Top of Given records

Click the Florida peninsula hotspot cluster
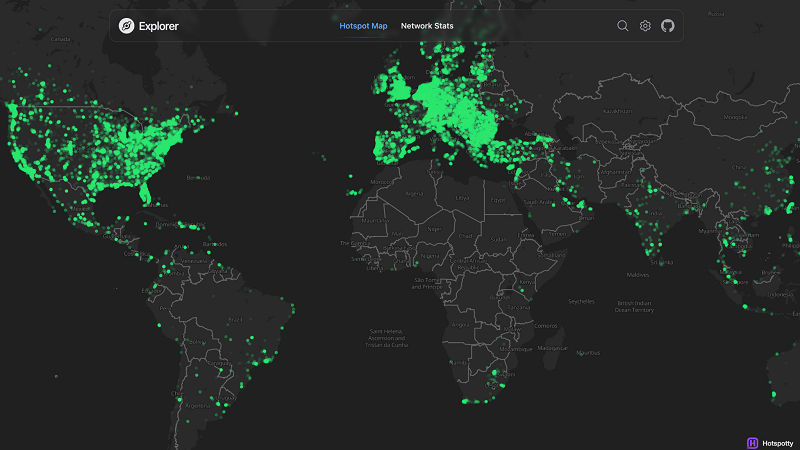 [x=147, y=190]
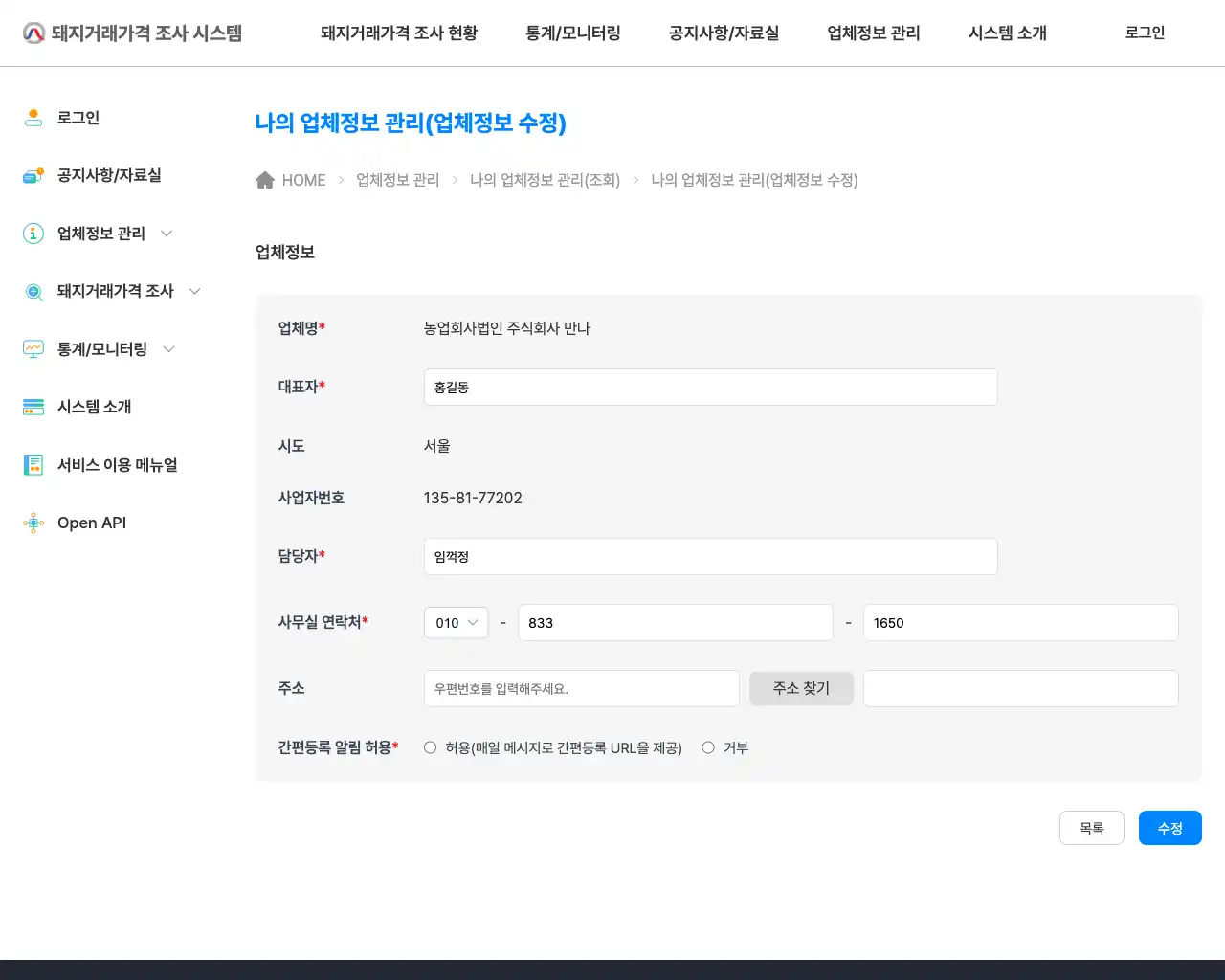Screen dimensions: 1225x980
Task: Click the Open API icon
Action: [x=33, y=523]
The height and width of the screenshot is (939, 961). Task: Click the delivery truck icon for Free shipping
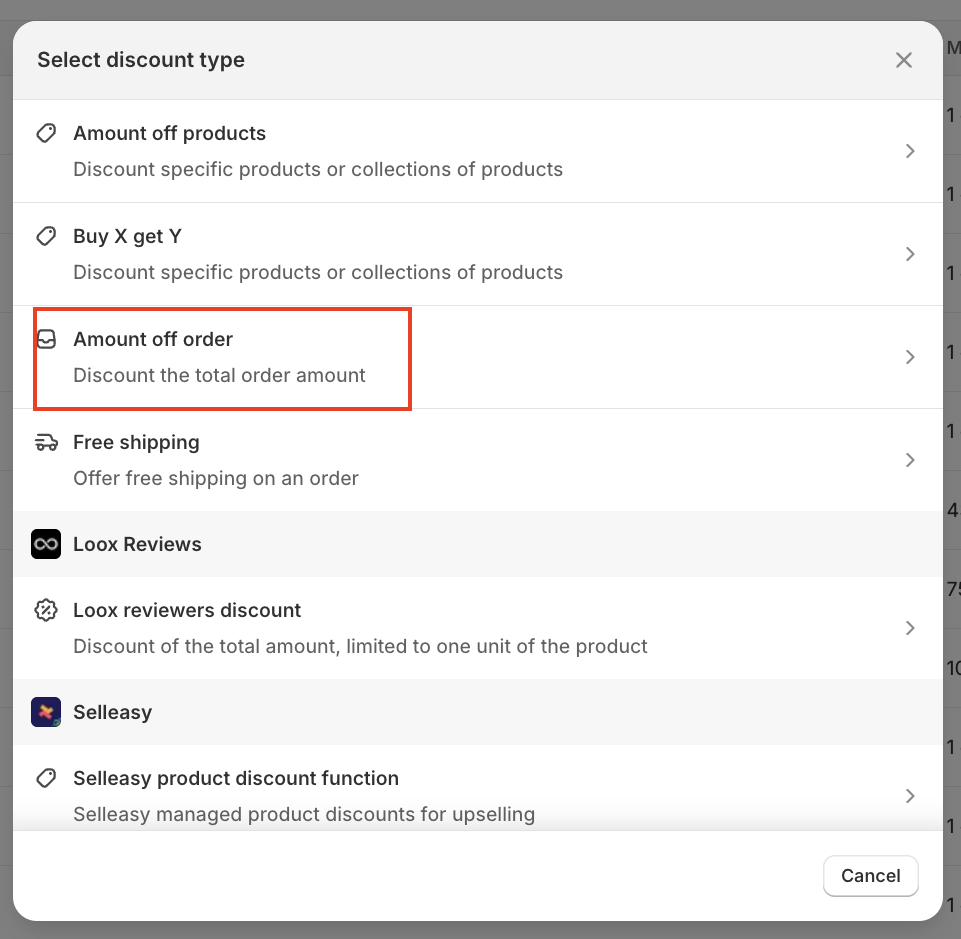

Bottom of Given records

> **Instructions to follow**
Would you please print the entries once more, word for word, minus the pictures?

> **Exercise solution**
Click the Florida peninsula hotspot cluster
 [x=147, y=190]
Screen dimensions: 1225x980
Task: Click the Open API icon
Action: [x=33, y=523]
The height and width of the screenshot is (939, 961). Task: Click the delivery truck icon for Free shipping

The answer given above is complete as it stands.